Retype exactly the lines from the one containing "Image resolution: width=326, height=2576." through the last line of the records below, including both, and leave out any pictures.

### Dataset entries

-- Opening Marker --

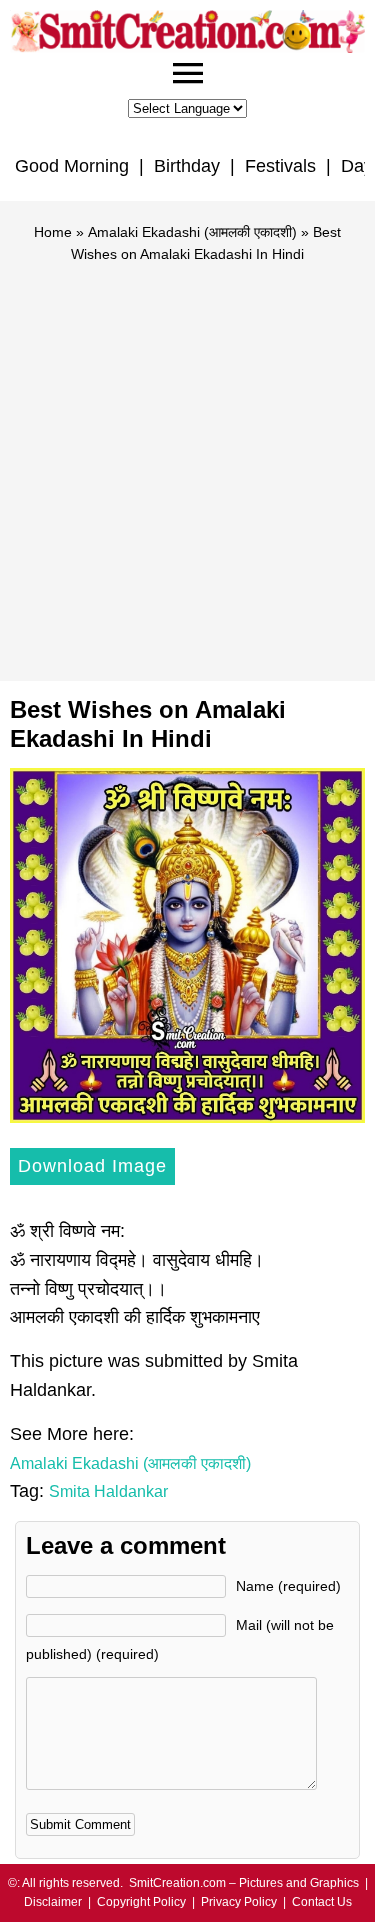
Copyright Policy (141, 1902)
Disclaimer (53, 1902)
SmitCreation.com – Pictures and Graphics (244, 1883)
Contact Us (322, 1902)
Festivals (280, 166)
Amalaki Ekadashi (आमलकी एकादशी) (192, 232)
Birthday (187, 166)
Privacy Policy (239, 1902)
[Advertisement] (187, 463)
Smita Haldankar (108, 1491)
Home (53, 232)
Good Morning (72, 166)
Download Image (92, 1166)
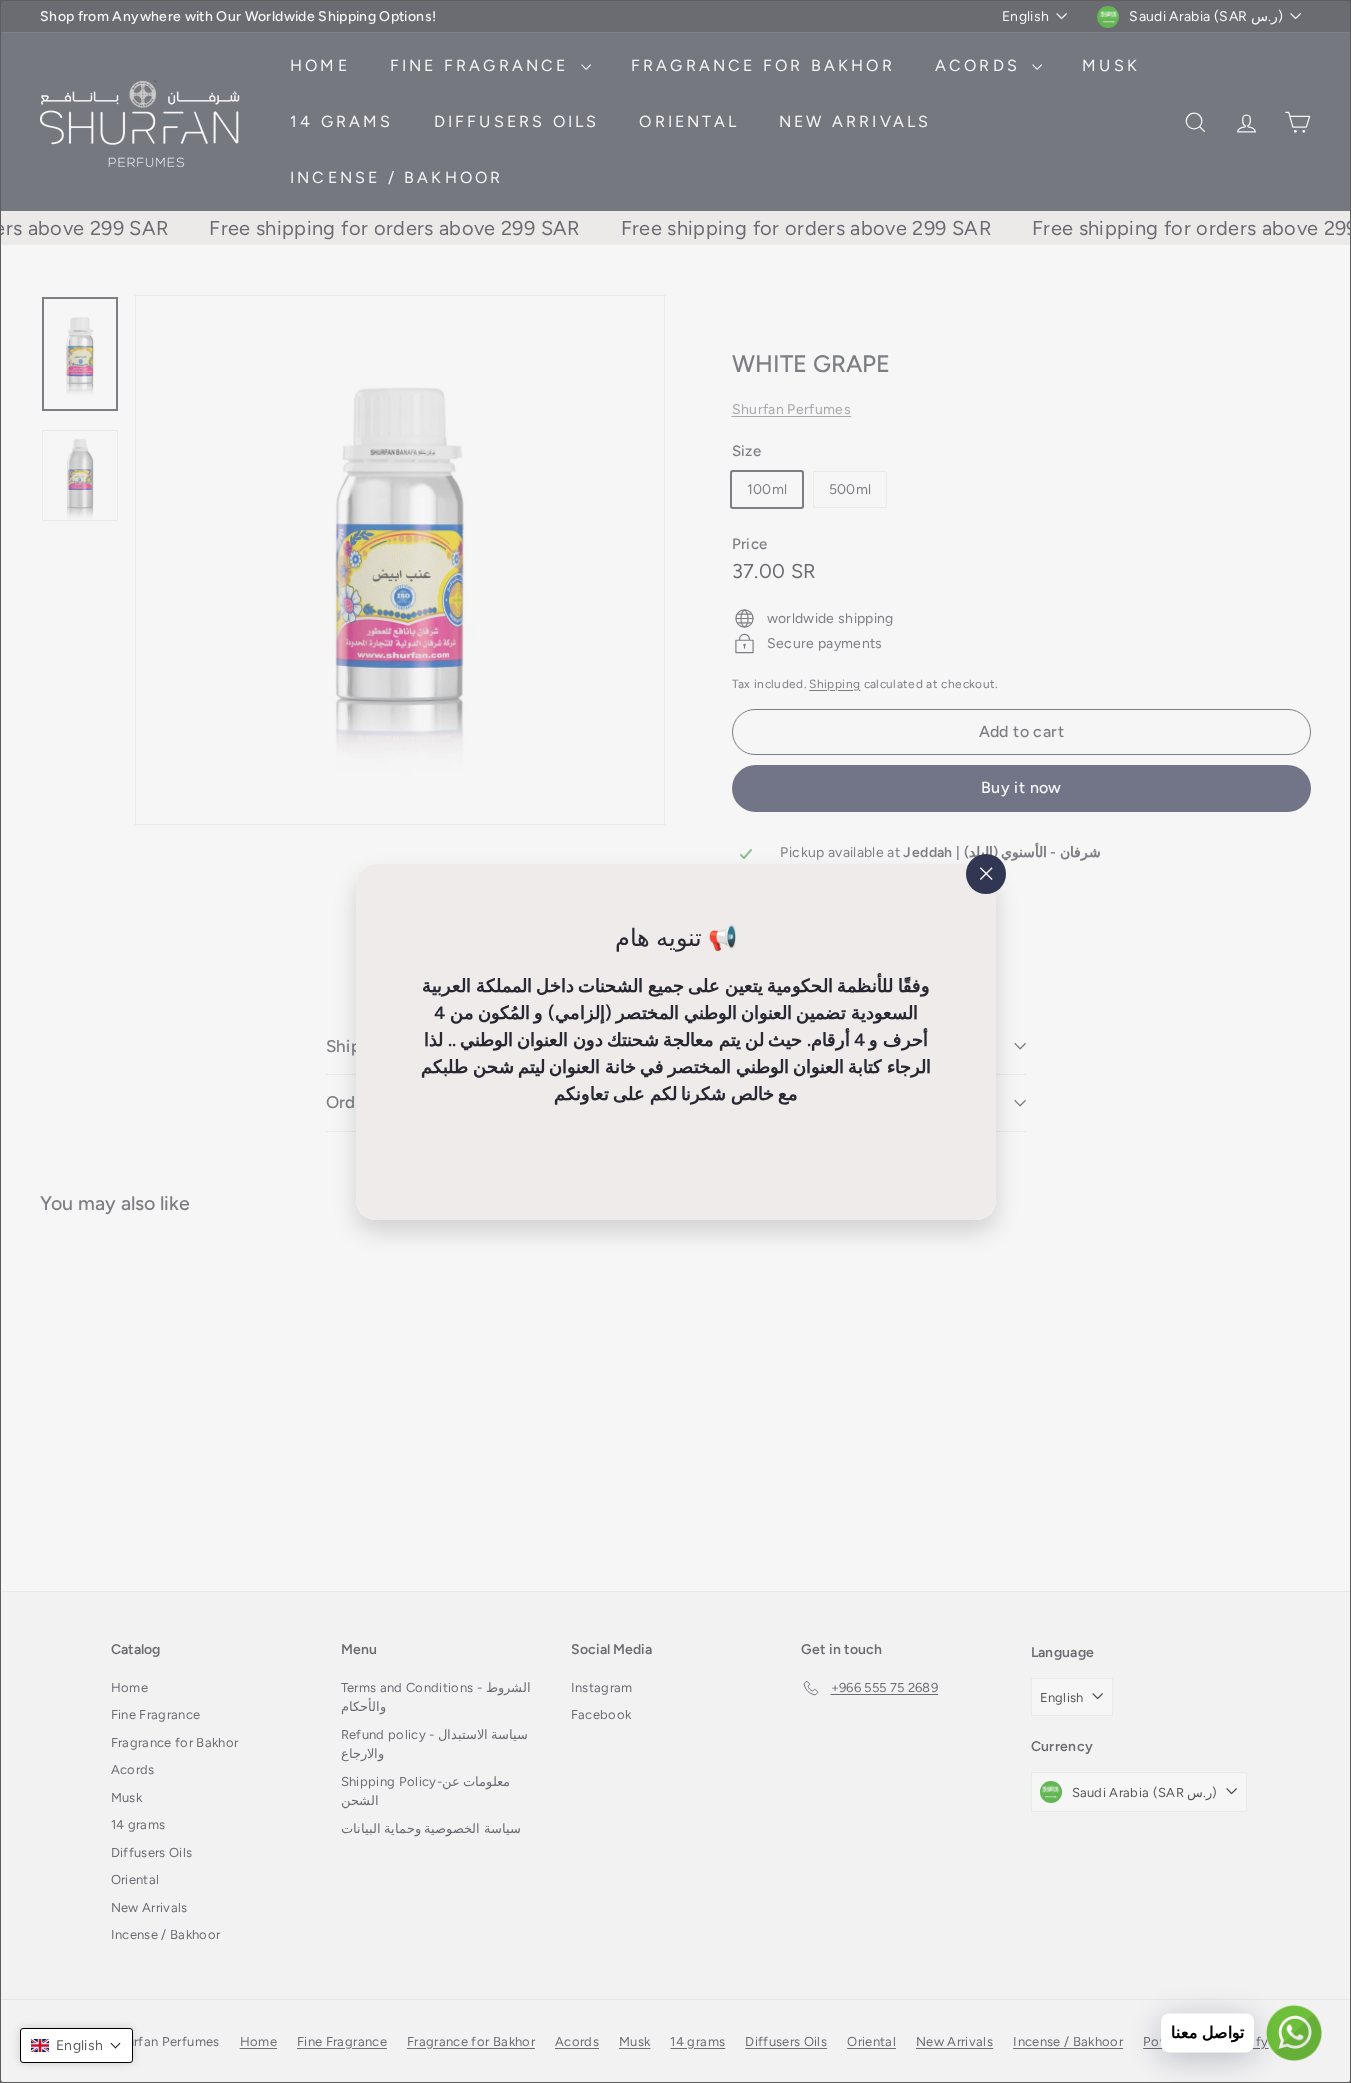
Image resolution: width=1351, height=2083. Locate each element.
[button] (76, 2045)
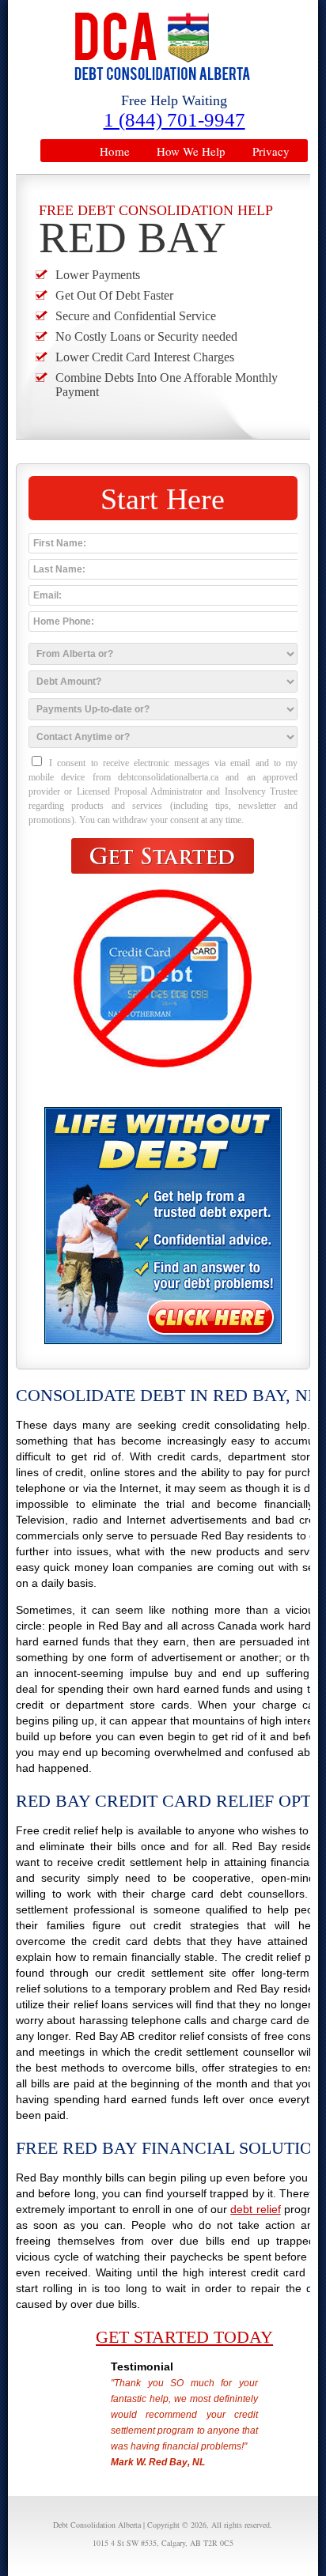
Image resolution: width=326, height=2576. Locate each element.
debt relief (255, 2209)
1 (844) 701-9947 (174, 119)
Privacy (271, 151)
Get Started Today (184, 2337)
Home (115, 151)
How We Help (191, 151)
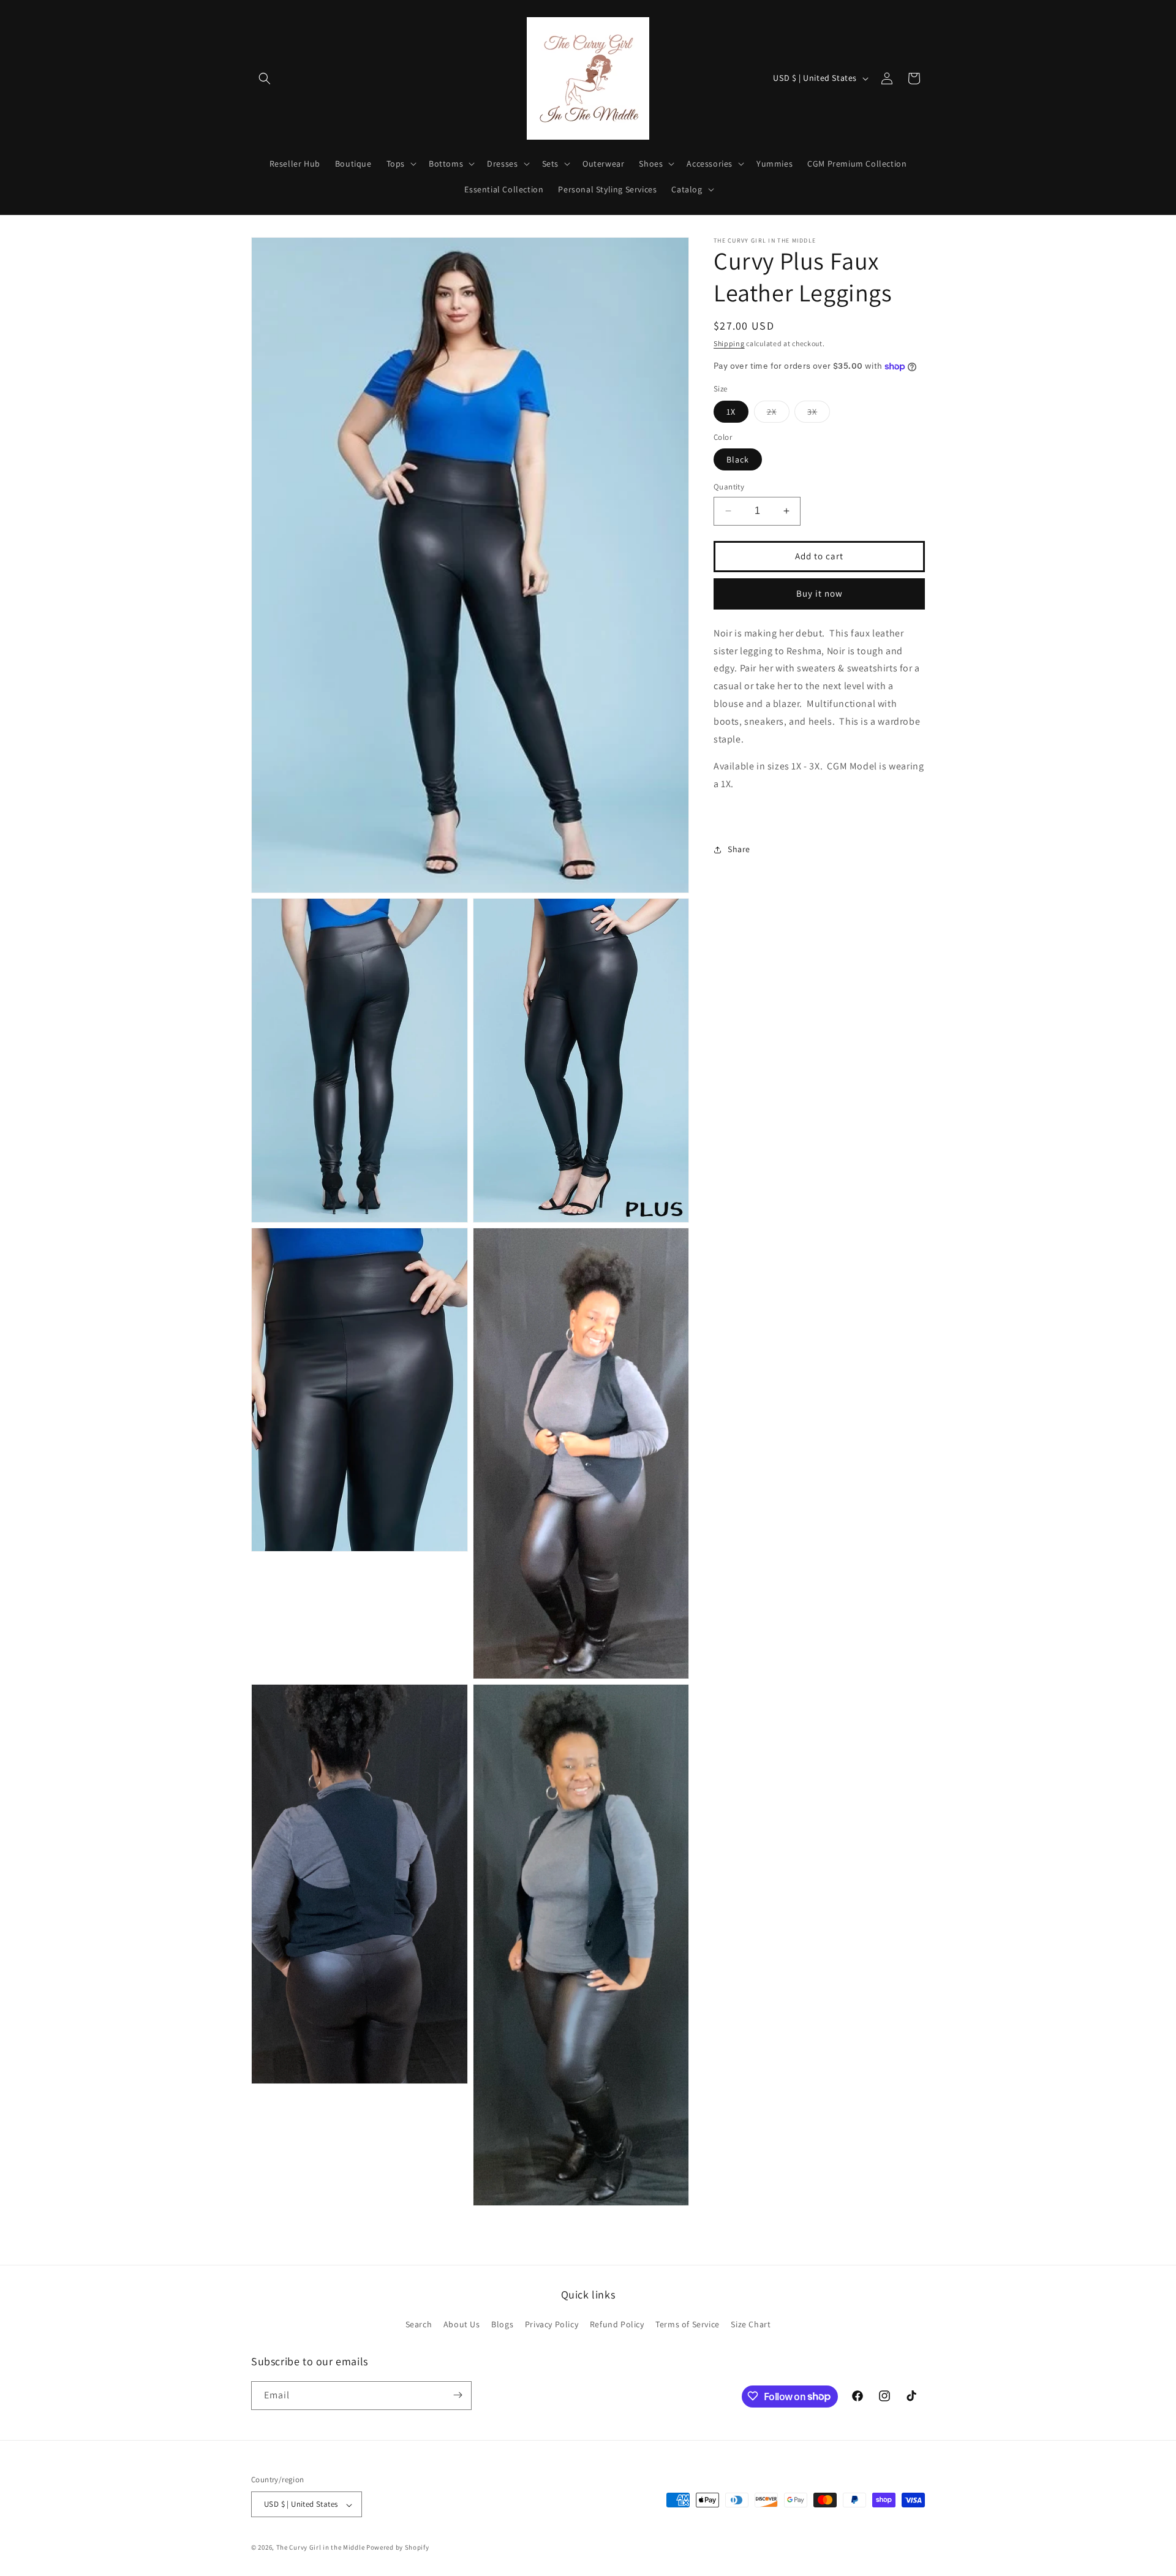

-- Closing Marker --

### REPLY TO THE EXERCISE
Image resolution: width=326, height=2576. Locate each element.
debt relief (255, 2209)
1 (844) 701-9947 (174, 119)
Privacy (271, 151)
Get Started Today (184, 2337)
Home (115, 151)
How We Help (191, 151)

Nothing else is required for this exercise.